▶ Short exercise:
Can you give the listing below again with each "At what coordinates should I click to accomplish" replaced by "Where do I click to accomplish" and nothing else changed?

▶ Records shown:
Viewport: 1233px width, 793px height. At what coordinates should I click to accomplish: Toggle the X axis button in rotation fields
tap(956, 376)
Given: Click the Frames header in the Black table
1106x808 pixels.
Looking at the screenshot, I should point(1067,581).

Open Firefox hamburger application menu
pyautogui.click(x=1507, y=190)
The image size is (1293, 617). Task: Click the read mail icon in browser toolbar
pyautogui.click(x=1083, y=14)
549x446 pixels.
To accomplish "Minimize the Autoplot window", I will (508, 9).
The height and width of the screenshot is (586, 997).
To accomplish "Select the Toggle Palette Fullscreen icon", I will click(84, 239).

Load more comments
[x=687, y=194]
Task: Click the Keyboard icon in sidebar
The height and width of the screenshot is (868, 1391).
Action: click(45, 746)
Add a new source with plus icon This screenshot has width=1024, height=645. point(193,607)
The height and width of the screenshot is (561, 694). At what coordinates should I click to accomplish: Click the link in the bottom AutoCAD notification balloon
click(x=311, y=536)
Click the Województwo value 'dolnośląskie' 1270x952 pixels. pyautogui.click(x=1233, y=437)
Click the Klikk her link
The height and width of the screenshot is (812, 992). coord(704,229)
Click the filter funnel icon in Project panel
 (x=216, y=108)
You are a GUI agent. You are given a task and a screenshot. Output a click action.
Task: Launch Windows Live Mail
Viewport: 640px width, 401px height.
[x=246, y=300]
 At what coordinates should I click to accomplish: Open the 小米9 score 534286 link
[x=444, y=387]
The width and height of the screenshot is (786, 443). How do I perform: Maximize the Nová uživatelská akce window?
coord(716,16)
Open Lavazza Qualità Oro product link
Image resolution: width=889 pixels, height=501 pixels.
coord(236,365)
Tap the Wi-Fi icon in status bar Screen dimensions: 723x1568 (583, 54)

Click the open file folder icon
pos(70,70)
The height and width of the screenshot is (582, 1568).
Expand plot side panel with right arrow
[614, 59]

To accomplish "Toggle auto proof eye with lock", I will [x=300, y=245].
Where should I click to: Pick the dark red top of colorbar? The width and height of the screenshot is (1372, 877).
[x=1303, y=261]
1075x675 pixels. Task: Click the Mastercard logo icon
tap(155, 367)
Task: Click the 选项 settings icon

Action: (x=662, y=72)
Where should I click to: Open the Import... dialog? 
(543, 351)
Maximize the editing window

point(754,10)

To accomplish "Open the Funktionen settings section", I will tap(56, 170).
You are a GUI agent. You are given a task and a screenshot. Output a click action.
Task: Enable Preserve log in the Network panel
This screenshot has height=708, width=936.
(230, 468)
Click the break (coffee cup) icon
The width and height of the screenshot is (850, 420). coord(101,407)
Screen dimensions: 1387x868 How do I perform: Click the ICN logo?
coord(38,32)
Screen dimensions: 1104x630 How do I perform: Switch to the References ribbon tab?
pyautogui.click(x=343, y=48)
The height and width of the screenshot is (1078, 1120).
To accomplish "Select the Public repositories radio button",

▶ Complete output:
Viewport: 1233px width, 793px height. Where do I click to accomplish: Toggle the X axis button in rotation fields
tap(956, 376)
Given: Click the Frames header in the Black table
1106x808 pixels.
Looking at the screenshot, I should point(1067,581).

Open Firefox hamburger application menu
pyautogui.click(x=1507, y=190)
The image size is (1293, 617). Task: Click the read mail icon in browser toolbar
pyautogui.click(x=1083, y=14)
549x446 pixels.
To accomplish "Minimize the Autoplot window", I will (508, 9).
The height and width of the screenshot is (586, 997).
To accomplish "Select the Toggle Palette Fullscreen icon", I will click(84, 239).

Load more comments
[x=687, y=194]
Task: Click the Keyboard icon in sidebar
The height and width of the screenshot is (868, 1391).
Action: click(45, 746)
Add a new source with plus icon This screenshot has width=1024, height=645. point(193,607)
The height and width of the screenshot is (561, 694). Where do I click to accomplish: Click the link in the bottom AutoCAD notification balloon
click(x=311, y=536)
Click the Województwo value 'dolnośląskie' 1270x952 pixels. pyautogui.click(x=1233, y=437)
Click the Klikk her link
The height and width of the screenshot is (812, 992). coord(704,229)
Click the filter funnel icon in Project panel
 (x=216, y=108)
You are a GUI agent. You are given a task and a screenshot. Output a click action.
Task: Launch Windows Live Mail
Viewport: 640px width, 401px height.
[x=246, y=300]
 Where do I click to accomplish: Open the 小米9 score 534286 link
[x=444, y=387]
The width and height of the screenshot is (786, 443). How do I perform: Maximize the Nová uživatelská akce window?
coord(716,16)
Open Lavazza Qualità Oro product link
Image resolution: width=889 pixels, height=501 pixels.
coord(236,365)
Tap the Wi-Fi icon in status bar Screen dimensions: 723x1568 (583, 54)

Click the open file folder icon
pos(70,70)
The height and width of the screenshot is (582, 1568).
Expand plot side panel with right arrow
[614, 59]

To accomplish "Toggle auto proof eye with lock", I will [x=300, y=245].
Where should I click to: Pick the dark red top of colorbar? The width and height of the screenshot is (1372, 877).
[x=1303, y=261]
1075x675 pixels. Task: Click the Mastercard logo icon
tap(155, 367)
Task: Click the 选项 settings icon

Action: (x=662, y=72)
Where should I click to: Open the Import... dialog? 
(543, 351)
Maximize the editing window

point(754,10)

To accomplish "Open the Funktionen settings section", I will tap(56, 170).
You are a GUI agent. You are given a task and a screenshot. Output a click action.
Task: Enable Preserve log in the Network panel
This screenshot has height=708, width=936.
(230, 468)
Click the break (coffee cup) icon
The width and height of the screenshot is (850, 420). coord(101,407)
Screen dimensions: 1387x868 How do I perform: Click the ICN logo?
coord(38,32)
Screen dimensions: 1104x630 How do I perform: Switch to the References ribbon tab?
pyautogui.click(x=343, y=48)
The height and width of the screenshot is (1078, 1120).
To accomplish "Select the Public repositories radio button",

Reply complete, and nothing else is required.